Amir ve Williams (1998) yaptıkları çalışmada, katılan öğrencilerin yarıya yakınının hilesiz para atma deneyinde sonucun bireyler tarafından belirlendiği düşüncesinde olduklarını ortaya koymuşlardır [154].

2.5.3.3 Bağımlı ve Bağımsız Olayların Olasılıkları ile Yaşanan Güçlükler 2.5.3.3.1 Çıkanları Sıralayamama ile İlgili Yanılgılar

İki para atıldığında birinin yazı diğerinin tura gelme olasılığı ile ikisinin de tura gelme olasılıklarının veya iki zar atıldığında birinin 6 diğerinin 5 gelme olasılığı ile ikisinin de 6 gelme olasılıklarının aynı olduğunun düşünülmesi bu yanılgılara örnek teşkil edebilir [149].

Buna benzer bir yanılgıyı Shaughnessy ve Ciancetta (2002) iki eş parçaya ayrılmış parçalardan biri beyaz biri siyah olarak işaretlenmiş iki çarkın döndürülmesi sonucu, her iki çarkta da çarkın siyahta durması ile kazanılan bir oyun tasarlamışlardır. Bu oyunda öğrenciler oyuncunun oyunu kazanma şansının %50 olarak ifade etmişlerdir.Araştırmacılar bu yanılgının yaşın artmasıyla birlikte azaldığını açıklamışlardır [165].

2.5.3.3.2 Gerekli ve Rastgele Durumunun Ayırt Edilememesi

Fischbein ve diğerleri (1991) yaptıkları çalışmada öğrencilerden iki zar atıldığında üste gelen sayıların toplamının 3 olması ile 11 olması olasılıklarının

karşılaştırmalarını istediğinde, öğrenciler 11 sayısının daha büyük olmasından dolayı 11’i tercih etme eğiliminde olmaktadırlar. Ayrıca aynı çalışmada iki zar atıldığında gelen sonuçların toplamının 7 ve 10 olması olasılıklarını karşılaştırılmasında genellikle daha büyük toplam olan 10 seçeneği tercih edilmiştir. [Fischbein ve diğerleri, (1991) Aktaran:156].

Nilsson’un (2003) yaptığı çalışmada da yukarıdaki duruma benzer bir yanılgı ortaya çıkmıştır.
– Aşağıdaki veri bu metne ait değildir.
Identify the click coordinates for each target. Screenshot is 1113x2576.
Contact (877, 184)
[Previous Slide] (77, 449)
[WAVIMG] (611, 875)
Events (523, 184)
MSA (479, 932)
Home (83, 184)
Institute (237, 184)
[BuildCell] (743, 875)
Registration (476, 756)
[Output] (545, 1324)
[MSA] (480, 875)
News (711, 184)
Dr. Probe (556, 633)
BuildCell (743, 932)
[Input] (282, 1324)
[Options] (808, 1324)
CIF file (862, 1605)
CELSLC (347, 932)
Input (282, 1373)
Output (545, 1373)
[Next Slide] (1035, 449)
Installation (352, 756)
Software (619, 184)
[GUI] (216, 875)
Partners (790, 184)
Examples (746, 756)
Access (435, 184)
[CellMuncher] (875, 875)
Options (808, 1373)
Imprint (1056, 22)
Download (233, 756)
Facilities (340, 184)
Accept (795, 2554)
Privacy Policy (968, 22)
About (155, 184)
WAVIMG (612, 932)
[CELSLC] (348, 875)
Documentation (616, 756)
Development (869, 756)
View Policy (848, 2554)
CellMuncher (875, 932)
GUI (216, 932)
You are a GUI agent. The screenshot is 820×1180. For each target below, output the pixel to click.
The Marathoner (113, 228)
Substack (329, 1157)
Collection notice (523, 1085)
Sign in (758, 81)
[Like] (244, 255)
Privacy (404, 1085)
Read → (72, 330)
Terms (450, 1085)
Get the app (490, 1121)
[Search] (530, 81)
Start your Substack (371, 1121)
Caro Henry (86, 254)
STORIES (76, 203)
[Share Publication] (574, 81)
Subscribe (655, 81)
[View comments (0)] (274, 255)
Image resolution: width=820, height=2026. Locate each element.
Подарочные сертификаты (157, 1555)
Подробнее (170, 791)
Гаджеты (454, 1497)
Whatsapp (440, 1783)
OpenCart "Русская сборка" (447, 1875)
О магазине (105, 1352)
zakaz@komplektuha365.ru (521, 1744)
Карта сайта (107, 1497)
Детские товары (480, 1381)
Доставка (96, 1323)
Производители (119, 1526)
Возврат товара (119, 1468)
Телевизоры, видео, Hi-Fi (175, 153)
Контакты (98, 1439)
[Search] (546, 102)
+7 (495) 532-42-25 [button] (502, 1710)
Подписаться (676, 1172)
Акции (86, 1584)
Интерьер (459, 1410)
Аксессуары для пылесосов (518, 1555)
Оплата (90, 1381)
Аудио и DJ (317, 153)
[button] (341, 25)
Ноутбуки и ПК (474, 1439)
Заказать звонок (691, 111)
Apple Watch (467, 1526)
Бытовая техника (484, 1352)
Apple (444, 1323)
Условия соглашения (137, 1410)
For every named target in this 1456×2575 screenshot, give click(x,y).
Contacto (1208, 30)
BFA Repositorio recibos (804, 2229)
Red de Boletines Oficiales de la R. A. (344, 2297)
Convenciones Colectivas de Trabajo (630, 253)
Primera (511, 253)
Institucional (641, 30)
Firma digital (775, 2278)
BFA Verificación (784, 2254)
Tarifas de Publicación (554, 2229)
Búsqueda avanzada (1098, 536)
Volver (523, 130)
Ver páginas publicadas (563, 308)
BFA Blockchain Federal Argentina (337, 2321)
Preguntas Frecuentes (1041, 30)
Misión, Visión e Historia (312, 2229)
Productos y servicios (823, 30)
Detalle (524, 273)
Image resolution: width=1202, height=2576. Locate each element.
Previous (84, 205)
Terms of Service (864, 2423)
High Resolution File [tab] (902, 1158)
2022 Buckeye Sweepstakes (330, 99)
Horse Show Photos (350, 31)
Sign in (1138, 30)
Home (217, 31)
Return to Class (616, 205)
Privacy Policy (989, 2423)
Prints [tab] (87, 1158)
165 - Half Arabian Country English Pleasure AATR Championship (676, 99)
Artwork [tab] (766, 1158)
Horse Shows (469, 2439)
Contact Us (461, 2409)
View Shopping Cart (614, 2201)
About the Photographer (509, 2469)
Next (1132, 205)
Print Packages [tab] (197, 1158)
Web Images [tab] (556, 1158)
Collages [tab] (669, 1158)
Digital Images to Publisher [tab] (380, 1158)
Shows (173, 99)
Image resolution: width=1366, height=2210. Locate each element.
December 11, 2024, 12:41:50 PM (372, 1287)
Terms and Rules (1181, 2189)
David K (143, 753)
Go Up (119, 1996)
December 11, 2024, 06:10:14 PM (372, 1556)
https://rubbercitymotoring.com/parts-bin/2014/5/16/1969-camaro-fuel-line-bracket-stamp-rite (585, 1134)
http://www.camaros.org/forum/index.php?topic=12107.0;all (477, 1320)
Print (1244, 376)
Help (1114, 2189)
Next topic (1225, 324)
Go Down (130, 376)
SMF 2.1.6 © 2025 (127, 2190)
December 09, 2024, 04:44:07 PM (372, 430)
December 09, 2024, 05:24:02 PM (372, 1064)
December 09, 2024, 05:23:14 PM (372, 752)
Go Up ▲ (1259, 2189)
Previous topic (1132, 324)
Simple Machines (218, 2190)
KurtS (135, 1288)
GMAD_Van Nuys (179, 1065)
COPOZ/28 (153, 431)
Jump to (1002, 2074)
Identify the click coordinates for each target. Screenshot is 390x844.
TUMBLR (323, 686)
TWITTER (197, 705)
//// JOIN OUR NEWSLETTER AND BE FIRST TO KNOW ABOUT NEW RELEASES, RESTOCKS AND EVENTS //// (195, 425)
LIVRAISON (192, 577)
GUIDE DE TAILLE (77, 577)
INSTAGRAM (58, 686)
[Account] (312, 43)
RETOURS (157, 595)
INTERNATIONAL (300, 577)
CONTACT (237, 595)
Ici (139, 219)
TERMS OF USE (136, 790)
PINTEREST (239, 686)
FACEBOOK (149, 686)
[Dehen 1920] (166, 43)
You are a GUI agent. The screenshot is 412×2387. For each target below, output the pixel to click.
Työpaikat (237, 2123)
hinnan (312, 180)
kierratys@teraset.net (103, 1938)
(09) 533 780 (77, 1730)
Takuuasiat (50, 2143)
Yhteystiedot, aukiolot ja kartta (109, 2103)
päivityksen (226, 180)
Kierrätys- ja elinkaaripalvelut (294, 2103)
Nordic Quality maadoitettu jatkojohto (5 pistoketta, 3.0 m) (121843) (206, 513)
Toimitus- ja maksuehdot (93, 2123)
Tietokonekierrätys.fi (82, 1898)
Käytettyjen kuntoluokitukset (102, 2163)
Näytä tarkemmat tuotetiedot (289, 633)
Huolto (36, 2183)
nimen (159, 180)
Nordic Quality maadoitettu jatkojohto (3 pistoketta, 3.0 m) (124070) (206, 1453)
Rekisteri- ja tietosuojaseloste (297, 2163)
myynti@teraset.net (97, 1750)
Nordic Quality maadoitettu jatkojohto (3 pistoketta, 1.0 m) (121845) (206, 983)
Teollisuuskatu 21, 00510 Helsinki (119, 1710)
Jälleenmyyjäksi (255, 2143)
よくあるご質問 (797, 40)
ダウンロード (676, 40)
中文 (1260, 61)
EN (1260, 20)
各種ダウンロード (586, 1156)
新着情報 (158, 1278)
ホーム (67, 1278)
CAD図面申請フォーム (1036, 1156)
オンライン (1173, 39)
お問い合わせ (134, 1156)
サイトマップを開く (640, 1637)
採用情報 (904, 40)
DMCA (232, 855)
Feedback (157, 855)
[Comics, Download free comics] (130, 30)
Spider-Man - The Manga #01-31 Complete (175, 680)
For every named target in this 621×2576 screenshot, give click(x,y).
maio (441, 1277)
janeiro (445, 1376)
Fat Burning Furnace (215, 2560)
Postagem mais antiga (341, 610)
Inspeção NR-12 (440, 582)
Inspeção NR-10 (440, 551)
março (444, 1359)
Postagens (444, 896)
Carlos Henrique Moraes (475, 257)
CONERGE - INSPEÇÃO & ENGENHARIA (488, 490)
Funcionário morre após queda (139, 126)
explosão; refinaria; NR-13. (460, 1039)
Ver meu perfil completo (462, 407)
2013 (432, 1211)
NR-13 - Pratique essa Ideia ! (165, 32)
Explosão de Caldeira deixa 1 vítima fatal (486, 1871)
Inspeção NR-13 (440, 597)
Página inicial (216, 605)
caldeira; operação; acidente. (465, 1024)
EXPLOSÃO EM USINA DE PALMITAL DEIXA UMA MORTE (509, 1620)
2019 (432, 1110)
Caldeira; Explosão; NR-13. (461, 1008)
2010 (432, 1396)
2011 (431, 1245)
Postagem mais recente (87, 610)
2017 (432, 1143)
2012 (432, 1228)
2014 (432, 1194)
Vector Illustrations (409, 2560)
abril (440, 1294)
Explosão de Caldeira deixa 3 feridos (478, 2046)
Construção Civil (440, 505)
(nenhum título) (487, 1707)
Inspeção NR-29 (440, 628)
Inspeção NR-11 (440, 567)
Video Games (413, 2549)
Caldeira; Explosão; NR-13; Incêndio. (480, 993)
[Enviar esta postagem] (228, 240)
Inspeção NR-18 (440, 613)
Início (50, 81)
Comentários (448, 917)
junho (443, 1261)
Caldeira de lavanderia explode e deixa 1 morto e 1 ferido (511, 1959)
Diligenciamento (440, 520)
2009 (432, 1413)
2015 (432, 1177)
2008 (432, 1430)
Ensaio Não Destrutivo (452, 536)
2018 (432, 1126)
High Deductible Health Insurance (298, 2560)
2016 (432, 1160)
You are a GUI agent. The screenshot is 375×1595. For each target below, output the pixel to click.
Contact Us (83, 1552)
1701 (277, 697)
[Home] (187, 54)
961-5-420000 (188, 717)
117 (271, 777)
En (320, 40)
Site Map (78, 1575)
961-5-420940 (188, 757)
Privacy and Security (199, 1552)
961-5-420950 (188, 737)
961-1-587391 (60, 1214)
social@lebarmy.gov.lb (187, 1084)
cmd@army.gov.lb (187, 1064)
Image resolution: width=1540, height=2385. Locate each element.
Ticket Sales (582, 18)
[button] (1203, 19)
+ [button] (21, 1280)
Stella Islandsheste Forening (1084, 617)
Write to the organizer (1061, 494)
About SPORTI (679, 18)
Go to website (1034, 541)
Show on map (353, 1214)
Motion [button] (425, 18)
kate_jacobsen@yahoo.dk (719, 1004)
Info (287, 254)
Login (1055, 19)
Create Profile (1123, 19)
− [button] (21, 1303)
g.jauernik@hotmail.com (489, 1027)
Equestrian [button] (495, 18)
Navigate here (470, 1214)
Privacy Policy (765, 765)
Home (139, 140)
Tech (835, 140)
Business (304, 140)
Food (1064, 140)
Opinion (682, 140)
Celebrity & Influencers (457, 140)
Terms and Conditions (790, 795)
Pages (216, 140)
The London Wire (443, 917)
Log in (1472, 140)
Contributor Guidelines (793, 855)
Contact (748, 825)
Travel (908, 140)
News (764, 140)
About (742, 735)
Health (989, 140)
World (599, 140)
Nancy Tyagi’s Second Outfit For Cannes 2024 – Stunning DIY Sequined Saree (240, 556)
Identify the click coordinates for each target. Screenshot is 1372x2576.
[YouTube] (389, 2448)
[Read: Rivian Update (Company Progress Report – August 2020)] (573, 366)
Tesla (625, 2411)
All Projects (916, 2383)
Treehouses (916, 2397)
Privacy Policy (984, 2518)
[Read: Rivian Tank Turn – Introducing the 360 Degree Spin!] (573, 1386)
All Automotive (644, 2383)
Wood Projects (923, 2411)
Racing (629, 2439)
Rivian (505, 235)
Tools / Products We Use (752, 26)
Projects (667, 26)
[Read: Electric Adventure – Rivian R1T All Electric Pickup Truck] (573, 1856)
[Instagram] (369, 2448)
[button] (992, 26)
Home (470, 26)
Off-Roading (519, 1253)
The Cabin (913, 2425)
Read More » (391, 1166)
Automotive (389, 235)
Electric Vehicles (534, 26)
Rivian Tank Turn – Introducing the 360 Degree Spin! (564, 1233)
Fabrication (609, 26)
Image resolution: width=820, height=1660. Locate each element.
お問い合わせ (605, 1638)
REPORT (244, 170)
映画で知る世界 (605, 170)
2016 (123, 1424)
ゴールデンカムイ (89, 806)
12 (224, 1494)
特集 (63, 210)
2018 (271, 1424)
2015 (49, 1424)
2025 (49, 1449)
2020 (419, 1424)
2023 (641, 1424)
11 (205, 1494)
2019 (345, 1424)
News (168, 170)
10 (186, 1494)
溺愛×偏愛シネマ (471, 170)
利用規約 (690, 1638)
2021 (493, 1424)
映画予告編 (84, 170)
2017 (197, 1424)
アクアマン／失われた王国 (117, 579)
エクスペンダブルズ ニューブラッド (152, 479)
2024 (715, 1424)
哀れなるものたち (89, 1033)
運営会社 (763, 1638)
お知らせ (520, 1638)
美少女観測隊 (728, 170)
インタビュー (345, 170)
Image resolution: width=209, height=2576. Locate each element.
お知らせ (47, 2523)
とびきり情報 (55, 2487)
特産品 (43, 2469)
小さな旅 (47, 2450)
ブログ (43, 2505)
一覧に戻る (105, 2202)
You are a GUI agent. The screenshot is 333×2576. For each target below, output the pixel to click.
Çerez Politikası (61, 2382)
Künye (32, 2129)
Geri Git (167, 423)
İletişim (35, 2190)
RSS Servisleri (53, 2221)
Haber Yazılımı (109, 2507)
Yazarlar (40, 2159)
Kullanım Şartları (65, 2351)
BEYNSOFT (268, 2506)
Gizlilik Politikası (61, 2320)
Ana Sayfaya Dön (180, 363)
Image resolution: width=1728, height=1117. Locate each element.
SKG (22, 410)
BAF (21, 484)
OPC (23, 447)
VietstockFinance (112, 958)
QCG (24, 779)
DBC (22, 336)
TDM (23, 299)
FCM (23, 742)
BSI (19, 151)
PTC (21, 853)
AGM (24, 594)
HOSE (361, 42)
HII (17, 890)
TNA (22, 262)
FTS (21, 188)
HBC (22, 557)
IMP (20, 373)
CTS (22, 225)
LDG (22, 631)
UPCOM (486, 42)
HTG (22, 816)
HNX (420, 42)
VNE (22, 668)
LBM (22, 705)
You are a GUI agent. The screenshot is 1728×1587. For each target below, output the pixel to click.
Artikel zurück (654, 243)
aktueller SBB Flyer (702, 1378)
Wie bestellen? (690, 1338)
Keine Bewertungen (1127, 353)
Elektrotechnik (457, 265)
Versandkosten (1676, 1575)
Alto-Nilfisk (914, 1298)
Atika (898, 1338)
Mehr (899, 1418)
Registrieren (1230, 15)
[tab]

Birinin yüzleri 2,2,2,4,4,4 diğerinin yüzleri 3,3,3,5,5,5 şeklinde işaretlenmiş olan iki zar atıldığında gelen sonuçların toplamı sorulduğunda öğrenciler 6 ve 8’i de örnek uzaya dahil etmektedirler [166].

2.5.3.3.3 Parça-Bütün İlişkileri Hakkındaki Yanılgılar

Koyuncu-Nazlıçiçek (2000) yaptığı tez çalışmasında öğrencilere “10 kırmızı ve 10 siyah topun yer aldığı bir torbadan dört kez bir top çekip rengini kaydettikten sonra torbaya geri koyuyoruz. Aynı işlemi çektiğimiz topu torbaya geri atmadan yapıyoruz. Hangi durumda her renkten iki top elde etme şansımız fazladır?” sorusunu sormuştur. Bu soruya bu çalışmadaki öğrencilerin%30’u çekilen top yerine konularak her iki renkten bilye elde etme olasılığının daha fazla olduğunu belirtmişlerdir. Bu tip bir yargıya varan çocuklar hesaplama yapmadan bir karara varmışlardır [149].